O Brasil tornou-se capaz de produzir muitos produtos para a saúde nos últimos 30 anos, contudo há dependência quando se fala na necessidade de importação para obter novas tecnologias em saúde. O fortalecimento da produção pública de medicamentos vem sendo considerada uma possível estratégia para reduzir os preços, garantir acesso aos usuários do SUS e diminuir a dependência do país. Como o medicamento ainda não está livre do monopólio patentário, pode ser utilizada a exceção Bolar para permitir o desenvolvimento do medicamento e o registro sanitário antes do fim da patente.
Em abril de 2014, foi anunciado um acordo de licença voluntária pelo mecanismo internacional Medicines Patent Pool para dois produtos: formulação pediátrica e adulta de dolutegravir. A licença exclui países de renda média, como o Brasil.
Em função desse contexto descrito e da urgência do tratamento para os pacientes que assim forem elegíveis, solicitamos que o Ministério da Saúde demande a incorporação do dolutegravir no SUS, de acordo com as exigências técnicas do processo de incorporação, e utilize as medidas de proteção à saúde previstas nas leis nacionais e internacionais para reduzir o preço do medicamento a fim de ofertá-lo de forma ampla.
REFERÊNCIAS
• Anvisa. Consulta de produtos. Medicamentos. http://www7.anvisa.gov.br/datavisa/consulta_produto/Medicamentos/frmConsultaMedicamentos.asp.

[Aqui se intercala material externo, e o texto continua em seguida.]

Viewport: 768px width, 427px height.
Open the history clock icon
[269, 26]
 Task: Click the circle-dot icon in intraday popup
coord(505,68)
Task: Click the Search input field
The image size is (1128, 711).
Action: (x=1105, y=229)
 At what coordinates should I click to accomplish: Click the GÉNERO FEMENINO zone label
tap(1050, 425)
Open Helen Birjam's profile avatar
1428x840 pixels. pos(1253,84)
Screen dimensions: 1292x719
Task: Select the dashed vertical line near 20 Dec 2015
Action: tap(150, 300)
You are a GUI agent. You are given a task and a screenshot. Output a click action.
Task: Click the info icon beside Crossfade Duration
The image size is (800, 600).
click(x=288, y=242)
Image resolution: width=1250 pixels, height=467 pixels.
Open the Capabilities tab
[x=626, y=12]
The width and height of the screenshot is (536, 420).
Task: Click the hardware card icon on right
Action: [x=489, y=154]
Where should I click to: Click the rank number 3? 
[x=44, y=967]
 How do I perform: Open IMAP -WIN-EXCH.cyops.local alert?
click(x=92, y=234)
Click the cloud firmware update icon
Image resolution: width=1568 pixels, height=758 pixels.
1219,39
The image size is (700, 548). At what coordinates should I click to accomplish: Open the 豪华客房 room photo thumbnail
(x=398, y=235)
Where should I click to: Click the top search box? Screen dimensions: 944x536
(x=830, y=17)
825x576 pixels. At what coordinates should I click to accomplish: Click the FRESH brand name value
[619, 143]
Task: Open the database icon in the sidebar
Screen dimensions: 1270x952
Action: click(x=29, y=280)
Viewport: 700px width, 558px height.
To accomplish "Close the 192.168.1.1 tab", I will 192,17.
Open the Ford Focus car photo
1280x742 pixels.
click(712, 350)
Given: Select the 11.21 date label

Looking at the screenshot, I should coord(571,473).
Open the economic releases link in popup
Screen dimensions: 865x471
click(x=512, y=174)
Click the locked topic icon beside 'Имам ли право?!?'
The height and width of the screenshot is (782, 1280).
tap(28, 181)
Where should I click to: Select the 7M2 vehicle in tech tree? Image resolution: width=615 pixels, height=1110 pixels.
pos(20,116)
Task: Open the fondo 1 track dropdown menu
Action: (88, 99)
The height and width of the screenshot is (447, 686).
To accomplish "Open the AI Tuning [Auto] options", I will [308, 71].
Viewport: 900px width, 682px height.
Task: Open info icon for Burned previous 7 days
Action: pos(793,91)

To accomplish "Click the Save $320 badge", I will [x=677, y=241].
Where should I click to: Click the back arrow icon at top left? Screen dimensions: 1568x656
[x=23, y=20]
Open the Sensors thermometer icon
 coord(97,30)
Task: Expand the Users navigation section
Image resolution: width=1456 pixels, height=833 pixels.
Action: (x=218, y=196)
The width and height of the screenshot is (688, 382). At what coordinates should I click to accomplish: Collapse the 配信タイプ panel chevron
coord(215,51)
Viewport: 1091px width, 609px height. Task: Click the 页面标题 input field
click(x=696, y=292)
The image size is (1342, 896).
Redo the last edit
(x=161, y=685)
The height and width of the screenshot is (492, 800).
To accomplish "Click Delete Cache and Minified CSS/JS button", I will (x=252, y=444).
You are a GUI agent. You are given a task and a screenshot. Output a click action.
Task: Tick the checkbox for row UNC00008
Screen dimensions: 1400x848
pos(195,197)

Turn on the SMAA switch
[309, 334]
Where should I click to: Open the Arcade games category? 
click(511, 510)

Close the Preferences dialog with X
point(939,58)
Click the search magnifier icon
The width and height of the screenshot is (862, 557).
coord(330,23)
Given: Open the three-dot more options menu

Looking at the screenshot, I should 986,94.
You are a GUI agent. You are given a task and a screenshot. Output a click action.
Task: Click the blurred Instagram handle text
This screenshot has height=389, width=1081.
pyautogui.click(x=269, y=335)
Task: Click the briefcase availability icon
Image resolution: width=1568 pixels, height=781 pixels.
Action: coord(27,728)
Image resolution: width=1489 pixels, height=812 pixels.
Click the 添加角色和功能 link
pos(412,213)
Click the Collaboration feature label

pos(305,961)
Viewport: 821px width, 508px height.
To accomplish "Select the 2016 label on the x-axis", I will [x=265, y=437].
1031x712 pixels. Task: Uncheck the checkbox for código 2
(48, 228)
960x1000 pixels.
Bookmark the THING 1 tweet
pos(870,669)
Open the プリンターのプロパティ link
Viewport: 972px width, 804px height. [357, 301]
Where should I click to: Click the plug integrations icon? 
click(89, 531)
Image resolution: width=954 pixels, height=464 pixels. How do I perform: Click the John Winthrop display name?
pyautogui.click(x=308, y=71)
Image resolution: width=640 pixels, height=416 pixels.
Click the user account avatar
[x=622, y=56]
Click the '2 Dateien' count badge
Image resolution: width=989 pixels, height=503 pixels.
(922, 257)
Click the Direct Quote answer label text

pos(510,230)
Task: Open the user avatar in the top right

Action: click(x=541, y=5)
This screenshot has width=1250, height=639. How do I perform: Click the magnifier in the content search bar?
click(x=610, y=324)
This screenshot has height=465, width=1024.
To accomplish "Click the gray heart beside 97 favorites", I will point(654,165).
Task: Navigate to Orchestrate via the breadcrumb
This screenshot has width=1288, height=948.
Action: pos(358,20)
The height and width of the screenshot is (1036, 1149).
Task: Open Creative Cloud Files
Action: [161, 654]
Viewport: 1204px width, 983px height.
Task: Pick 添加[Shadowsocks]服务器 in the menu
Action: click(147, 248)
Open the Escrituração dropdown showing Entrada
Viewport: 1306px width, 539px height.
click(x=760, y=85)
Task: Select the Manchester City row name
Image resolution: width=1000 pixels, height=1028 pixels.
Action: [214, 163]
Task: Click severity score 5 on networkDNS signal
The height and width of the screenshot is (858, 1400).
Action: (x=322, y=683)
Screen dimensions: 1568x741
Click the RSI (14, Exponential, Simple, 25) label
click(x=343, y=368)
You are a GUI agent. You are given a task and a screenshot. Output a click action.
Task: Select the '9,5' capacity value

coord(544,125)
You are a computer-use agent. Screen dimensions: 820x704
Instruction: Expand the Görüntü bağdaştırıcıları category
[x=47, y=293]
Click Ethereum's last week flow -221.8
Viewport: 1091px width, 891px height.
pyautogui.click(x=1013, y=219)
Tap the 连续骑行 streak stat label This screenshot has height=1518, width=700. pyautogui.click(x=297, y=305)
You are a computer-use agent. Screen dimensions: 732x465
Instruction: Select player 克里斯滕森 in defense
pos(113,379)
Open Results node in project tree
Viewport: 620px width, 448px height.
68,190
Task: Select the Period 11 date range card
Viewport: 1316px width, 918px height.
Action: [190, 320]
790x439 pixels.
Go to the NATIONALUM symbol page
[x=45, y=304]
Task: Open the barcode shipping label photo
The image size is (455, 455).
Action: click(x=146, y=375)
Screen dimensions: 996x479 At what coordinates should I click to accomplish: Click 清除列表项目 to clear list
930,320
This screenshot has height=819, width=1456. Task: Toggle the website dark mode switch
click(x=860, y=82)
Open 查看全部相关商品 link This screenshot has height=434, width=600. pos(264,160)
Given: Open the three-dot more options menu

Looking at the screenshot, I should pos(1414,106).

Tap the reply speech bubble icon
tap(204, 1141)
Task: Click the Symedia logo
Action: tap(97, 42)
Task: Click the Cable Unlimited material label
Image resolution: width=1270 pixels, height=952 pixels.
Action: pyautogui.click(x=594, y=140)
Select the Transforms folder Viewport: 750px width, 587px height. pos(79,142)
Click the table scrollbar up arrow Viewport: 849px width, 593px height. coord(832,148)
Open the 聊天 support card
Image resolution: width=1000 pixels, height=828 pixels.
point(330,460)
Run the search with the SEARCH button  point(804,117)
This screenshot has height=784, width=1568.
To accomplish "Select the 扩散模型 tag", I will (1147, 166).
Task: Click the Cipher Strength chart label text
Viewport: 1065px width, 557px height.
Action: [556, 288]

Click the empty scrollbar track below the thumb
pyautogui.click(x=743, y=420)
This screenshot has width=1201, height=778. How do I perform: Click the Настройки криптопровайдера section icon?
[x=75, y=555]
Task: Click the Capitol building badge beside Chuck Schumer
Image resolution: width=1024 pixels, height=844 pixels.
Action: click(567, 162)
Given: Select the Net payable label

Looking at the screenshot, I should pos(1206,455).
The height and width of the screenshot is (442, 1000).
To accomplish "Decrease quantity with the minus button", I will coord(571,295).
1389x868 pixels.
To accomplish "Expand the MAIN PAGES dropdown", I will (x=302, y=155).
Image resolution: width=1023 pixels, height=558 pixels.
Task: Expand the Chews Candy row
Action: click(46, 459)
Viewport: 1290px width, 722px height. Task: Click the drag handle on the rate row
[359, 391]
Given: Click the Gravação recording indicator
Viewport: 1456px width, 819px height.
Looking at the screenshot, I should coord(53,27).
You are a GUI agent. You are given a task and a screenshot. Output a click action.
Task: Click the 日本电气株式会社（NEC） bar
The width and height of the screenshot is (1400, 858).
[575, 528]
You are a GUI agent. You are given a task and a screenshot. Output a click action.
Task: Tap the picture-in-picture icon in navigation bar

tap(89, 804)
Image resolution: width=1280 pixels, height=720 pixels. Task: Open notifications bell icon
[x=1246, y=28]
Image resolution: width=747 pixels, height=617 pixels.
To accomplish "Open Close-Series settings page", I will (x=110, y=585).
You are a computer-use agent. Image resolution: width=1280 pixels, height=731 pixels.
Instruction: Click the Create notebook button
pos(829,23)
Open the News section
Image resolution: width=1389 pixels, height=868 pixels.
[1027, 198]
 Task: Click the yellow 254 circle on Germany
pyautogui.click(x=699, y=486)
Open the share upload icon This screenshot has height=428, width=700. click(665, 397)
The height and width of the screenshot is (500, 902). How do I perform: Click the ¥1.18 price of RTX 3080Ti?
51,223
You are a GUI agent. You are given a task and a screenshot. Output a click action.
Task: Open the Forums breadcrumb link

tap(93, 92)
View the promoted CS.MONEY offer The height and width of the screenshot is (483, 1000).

• Conitec. Comissão Nacional de Incorporação de Tecnologias no SUS. http://conitec.gov.br/.
• Marins, J. R. P.; Jamal, L. F.; Chen, S. Y.; Barros, M. B.; Hudes, E. S.; Barbosa, A. A.; Chequer, P.; Teixeira, P. R.; Hearst, N. Dramatic improvement in survival among adult Brazilian AIDS patients. AIDS, v. 17, n. 11, p.1675-1682, 2003.
• Médicines Sans Frontières. Untangling the web of price reductions: a pricing guide for the purchase of ARVs for developing countries. 17th Edition. Geneva: Médicines sans frontière, 2014. http://www.msfaccess.org/sites/default/files/MSF_UTW_17th_Edition_4_b.pdf.
• Ministério da Saúde. Portaria GM n°. 3.916 de 30 de outubro de 1998. Aprova a Política Nacional de Medicamentos, cuja integra consta no anexo desta portaria. Diário Oficial da República Federativa do Brasil, Brasília, DF: 10 nov. 1998.
Ministério da Saúde. Secretaria de vigilância em saúde. Departamento de DST, Aids e hepatites virais. Boletim epidemiológico – Aids e DST. Ano II, n. 1. Brasília: Ministério da Saúde, 2013. 64 p.
• Up to Date. Clinical trials of HIV antiretroviral therapy: integrase inhibitors. 2013.
________________________________________
[1] O GTPI é composto por: Associação Brasileira Interdisciplinar de AIDS– ABIA (coordenação); Conectas Direitos Humanos; FENAFAR –Federação Nacional dos Farmacêuticos; GESTOS – Soropositividade, Comunicação & Gênero; Grupo de Apoio à Prevenção da AIDS – São Paulo– GAPA/SP; Grupo de Apoio à Prevenção da AIDS – Rio Grande do Sul– GAPA/RS; Grupo de Incentivo à Vida – GIV; Grupo Pela Vidda – São Paulo; Grupo Pela Vidda – Rio de Janeiro; Grupo de Resistência Asa Branca – GRAB; IDEC – Instituto Brasileiro de Defesa do Consumidor; Rede Nacional de Pessoas Vivendo com HIV/AIDS – Núcleo São Luís do Maranhão; Universidades Aliadas por Medicamentos Essenciais – UAEM.